[Dataset entries]
^^^^^^^^^^^^^^^^

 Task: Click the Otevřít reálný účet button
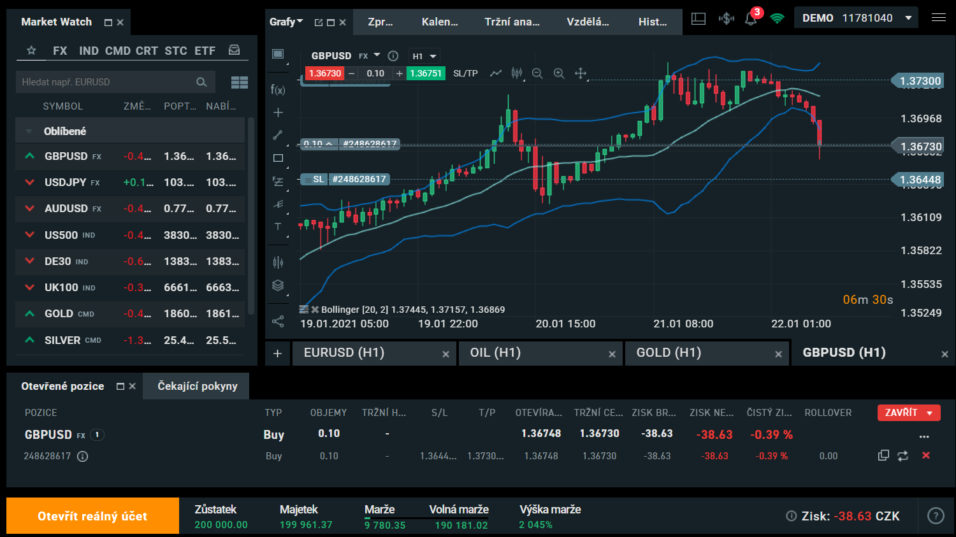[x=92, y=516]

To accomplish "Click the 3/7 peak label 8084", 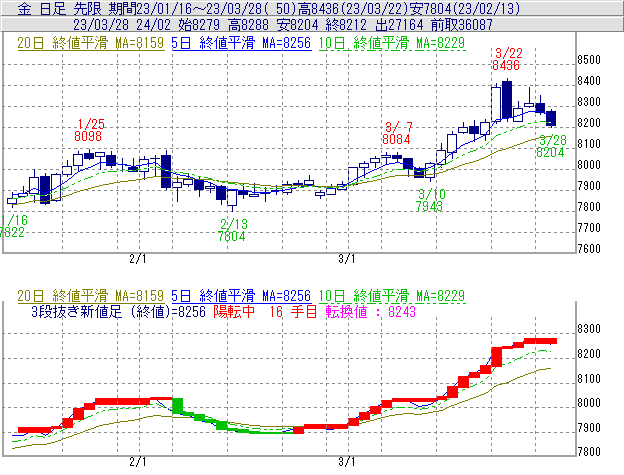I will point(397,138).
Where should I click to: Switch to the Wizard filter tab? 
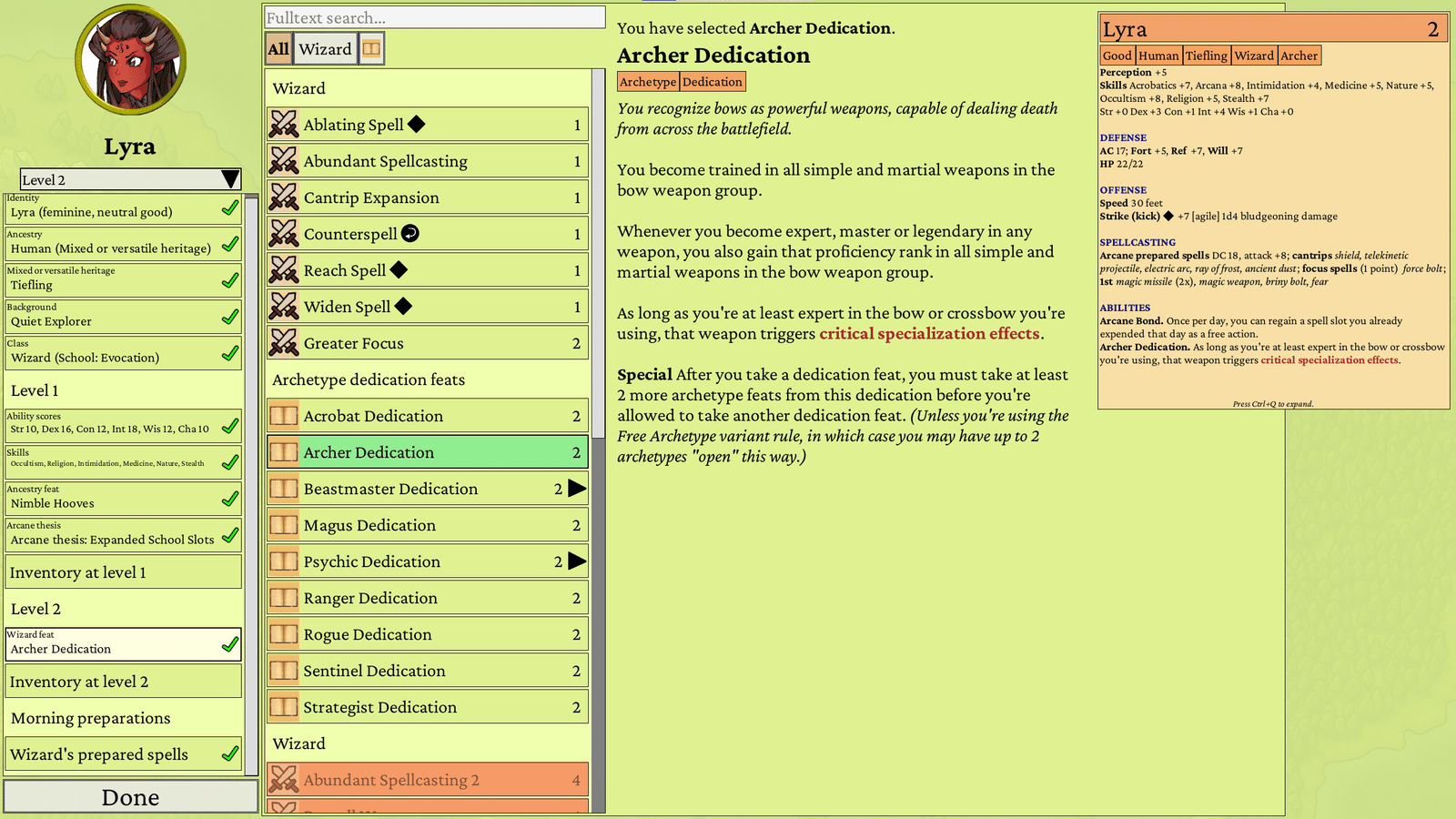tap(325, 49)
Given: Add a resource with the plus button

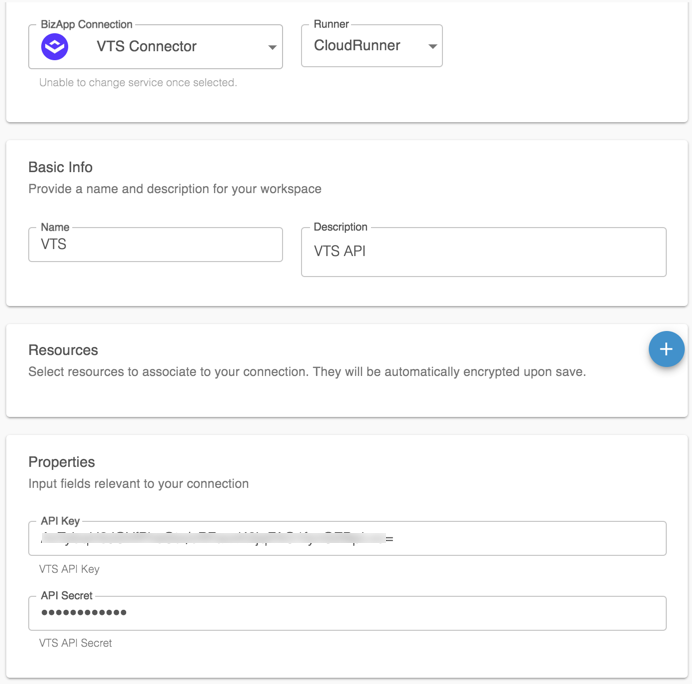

^^^^^^^^^^^^^^^^

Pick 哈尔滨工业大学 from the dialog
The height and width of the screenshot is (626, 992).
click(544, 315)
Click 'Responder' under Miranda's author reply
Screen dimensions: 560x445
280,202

^^^^^^^^^^^^^^^^

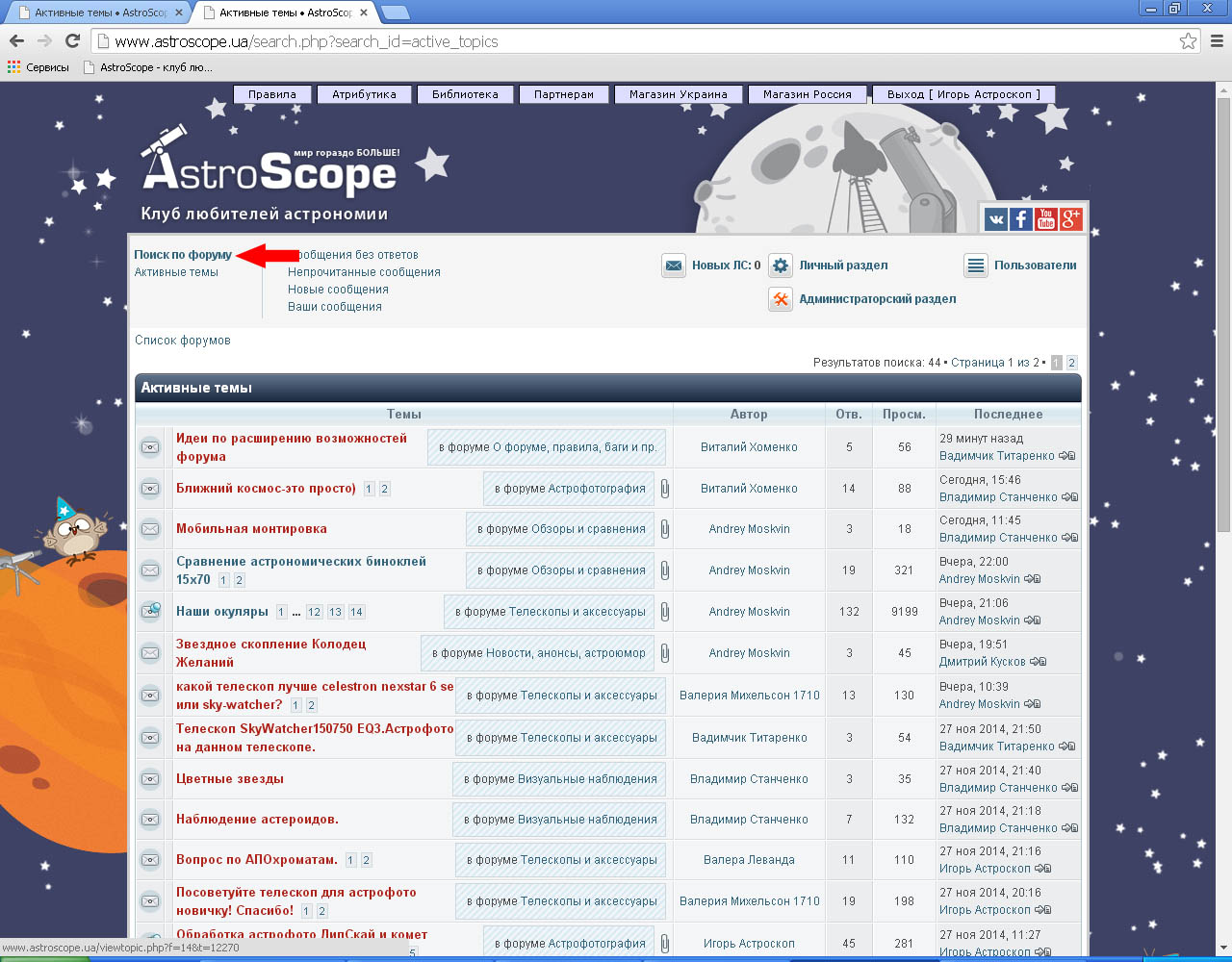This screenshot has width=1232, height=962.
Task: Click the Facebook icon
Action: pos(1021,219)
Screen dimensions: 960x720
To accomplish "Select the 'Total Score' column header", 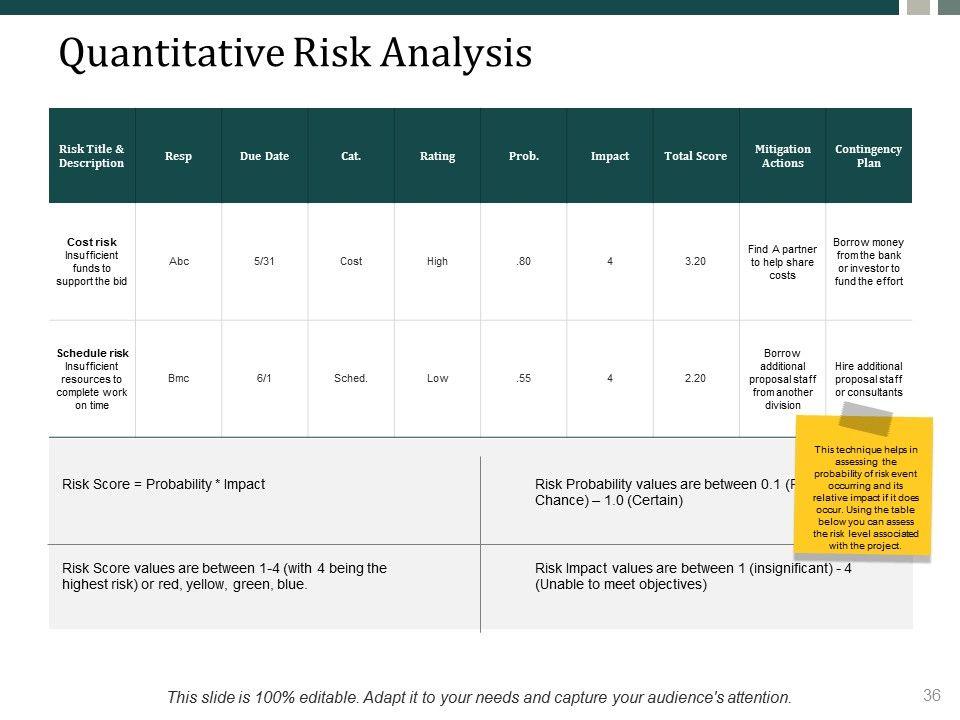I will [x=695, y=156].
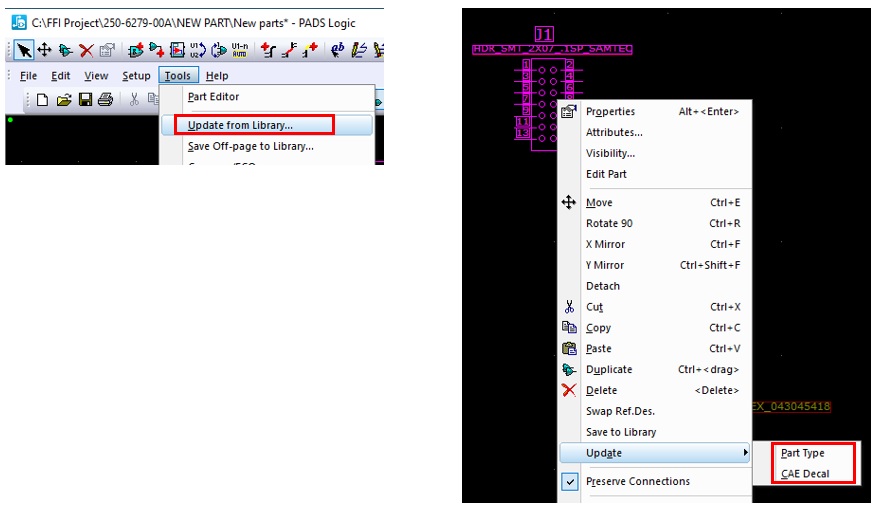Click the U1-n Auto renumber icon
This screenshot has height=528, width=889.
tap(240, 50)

^^^^^^^^^^^^^^^^

Instructions for the task
Taking the entries above, copy word for word the lines from the one with "Where should I" up to and including the one with "Given: Add a resource with the plus button", without any picture.

Expected output
Where should I click to: Switch to the Wizard filter tab? 
tap(325, 49)
Given: Add a resource with the plus button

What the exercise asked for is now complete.